While it is true and indeed lamentable that MIT's scientists and engineers often end up working for Ivy League grads, correcting that mistake should not be the primary focus of an educational reform initiative. The real purpose of broadening the MIT education should be to expose the budding scientist or engineer to the importance of creativity and originality, of challenging the orthodoxies of the day in an effort to alter what may have once been thought to be intractable.

Such ideas are not subversive. Because they may only be pursued in a culture of freedom, such ideas must inevitably support the system that we in this country have come to cherish and that others have recently come to embrace as well. The innovative spirit, in fact, is what sustains our system of liberty. In that way, technology and social and political progress in a free society are inextricably linked. And it is from that view that MIT should consider broadening its education and improving the confidence of its graduates to pursue genuinely innovative ideas.

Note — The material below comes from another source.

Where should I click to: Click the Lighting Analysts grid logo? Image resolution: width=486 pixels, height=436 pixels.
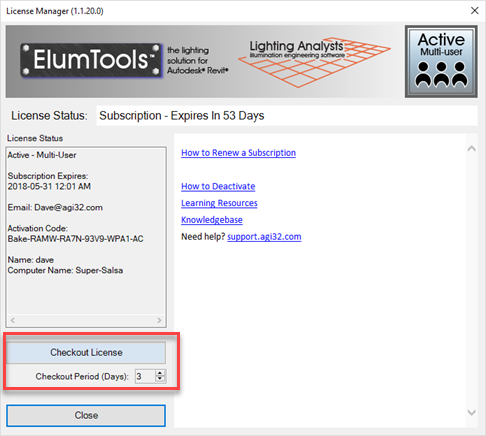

What would be the consequences of an education that further emphasized creating solutions to problems, rather than reallocating the existing pool of resources? This question becomes all the more pressing as problems concerning our environment, economic competitiveness, domestic cohesiveness, and geopolitical security continue to threaten our very existence on this planet. Solutions, as our past has shown, will rest not on our ability to mastermind a politically correct redistribution of resources, but rather on our success in designing whole new mechanisms and products.

Our past success in dealing with new generations of problems may in some ways support the view that MIT's education is done properly. But just as new problems require new approaches and altogether unique solutions (the founding of MIT being just one example), a new era requires a new educational paradigm. Committees talk of more humanities, more biology, more exposure to the rest of the world -- in short, more diversity. In part, new attitudes toward admissions have reflected that emphasis on diversity.

The Class of 1991, which graduates today, is a product of many of the reform initiatives begun during the presidency of Paul Gray. New President Charles M. Vest has pledged to continue many of the initiatives of the Gray years and come up with some of his own. Administrators and faculty will debate the benefits of change -- of whether there are too many or too few limits, and, correspondingly, whether there is too much or too little creative inspiration. In evaluating the success or failure of such programs, the Institute should not hastily draw conclusions, but watch closely the successes and failures today's graduating class encounters in the life beyond the infinite corridor.


Prabhat Mehta, a graduating senior in the Department of Economics, is an opinion editor and former editor in chief of The Tech.